Metro Health’s proposed 2019 budget includes a funding request for a full-time staff member who would educate residents and organizations about the long-term impacts of trauma.
“What we see is kids who have a lot of adverse experiences are more prone to take offense, fight, try to fade into the wallpaper, which are all detrimental to that child’s ability to thrive in the education system,” Bridger said.
The digital toolkit created by Salud America! outlines the approach Hernandez took in East Central ISD: recruiting staff to serve on a committee that will learn about and educate staff and the community on the effects of trauma, identifying vulnerable students, and getting parents and the community involved.
Through the toolkit, Salud America! officials are available to help schools create a program that meets their individual needs.
“It’s about raising awareness about the science of trauma, resources to connect kids and families, and establishing some type of chain of command,” said Amanda Merck, senior researcher with Salud America!.
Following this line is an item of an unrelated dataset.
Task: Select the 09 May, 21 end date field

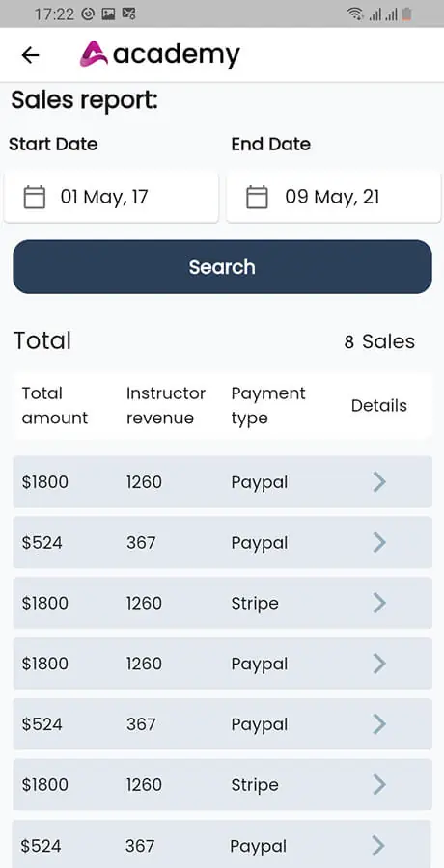Action: point(334,197)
East Central ISD is using existing school management software to flag students’ profiles with important student and family information, such as a restraining orders against a parent.
“There [are] so many different layers in a trauma-informed system, but there are many steps that can be implemented quickly that don’t require funding or major changes in policies,” Merck said. “If [school staff] can reach out with less judgment, more mercy, [and] more grace in that immediate reaction,” entire schools can improve.